The core of Human2LocoMan is the Modularized Cross-embodiment Transformer (MXT), a specialized Transformer-based architecture. MXT features a modular design that enables efficient cross-embodiment learning while accommodating inherent differences in data modalities across embodiments. This modular architecture comprises specific tokenizers and detokenizers tailored to different modalities, facilitating positive transfer of skills from human demonstrations to robot manipulation policies. The MXT policy is first pretrained with human data to learn relevant manipulation patterns and subsequently finetuned using a smaller amount of robot data, showcasing effective knowledge transfer across embodiments.

Empirical Validation

The empirical results affirm the efficacy of Human2LocoMan in enhancing the manipulation capabilities of quadrupedal robots. Tested across six household manipulation tasks—including unimanual and bimanual modes—the framework registered notable improvements in task success rates. On average, the MXT-trained policy improved success rates by 41.9% overall and 79.7% under out-of-distribution settings compared to baseline models. Human pretraining notably yielded a 38.6% improvement overall and 82.7% under OOD conditions, proving instrumental in achieving robust performance using limited robot data. These results underscore Human2LocoMan's potential in not only enabling versatile manipulation but also ensuring scalability and generalization across diverse tasks and object distributions.
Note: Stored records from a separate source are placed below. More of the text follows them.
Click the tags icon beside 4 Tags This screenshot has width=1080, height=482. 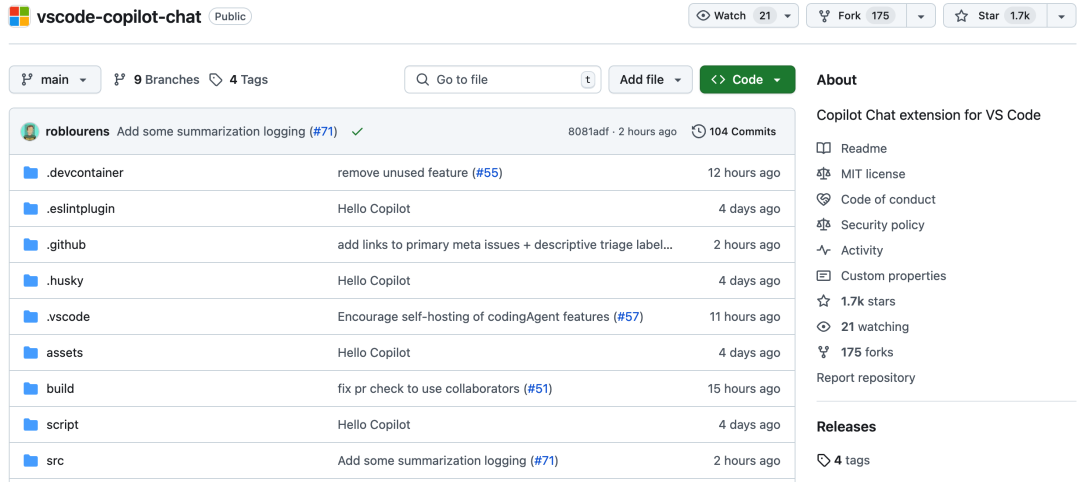(x=216, y=80)
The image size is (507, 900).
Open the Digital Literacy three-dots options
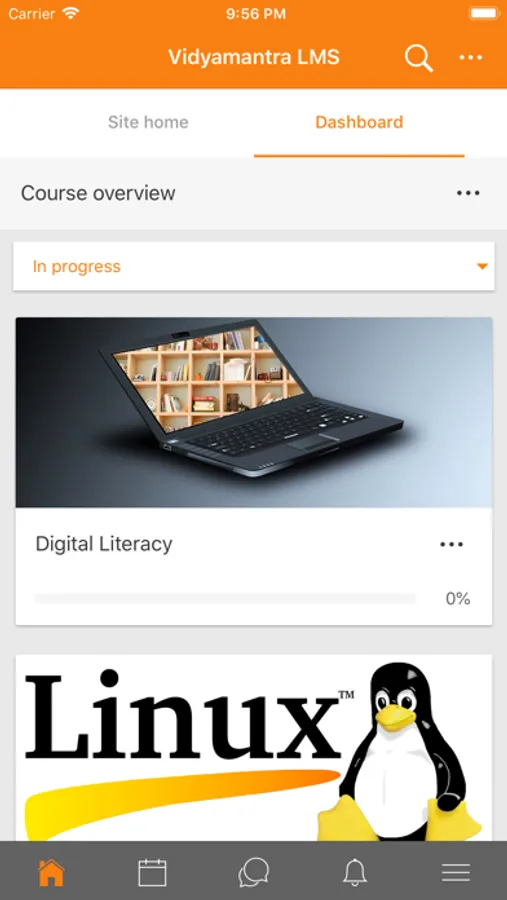451,544
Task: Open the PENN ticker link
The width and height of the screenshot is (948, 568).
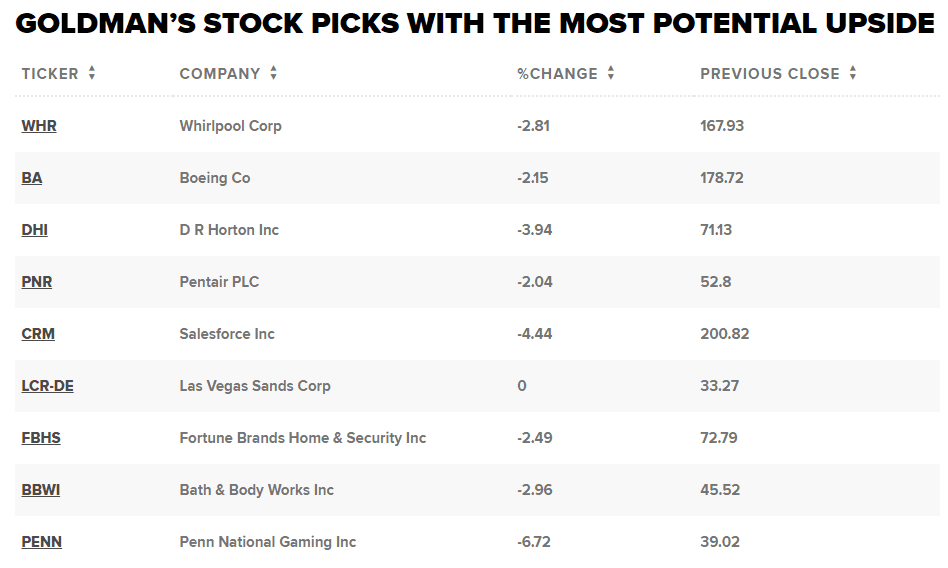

Practical and Theoretical Implications

Practically, Human2LocoMan presents a promising pathway for scalable robot training, significantly lowering data collection and computational costs while broadening the scope of robotic applications in complex environments. Theoretically, the framework challenges existing paradigms in robot learning by demonstrating the effectiveness of cross-embodiment knowledge transfer and modularity in deep learning architectures, paving the way for further exploration into scalable multi-embodiment learning systems.

Future Directions

Future research could explore extending the Human2LocoMan framework to other robotic platforms like humanoid robots and robotic arms, assessing its scalability across different physical embodiments. Moreover, incorporating large-scale heterogeneous robotic datasets could provide additional insights into the framework’s robustness and adaptability, further advancing the domain of robotic learning.

In conclusion, "Human2LocoMan" sets a new benchmark in quadrupedal robot learning, leveraging human demonstrations to expand the robotic manipulation horizon while addressing scalability and efficiency—core challenges in the field of robot autonomy.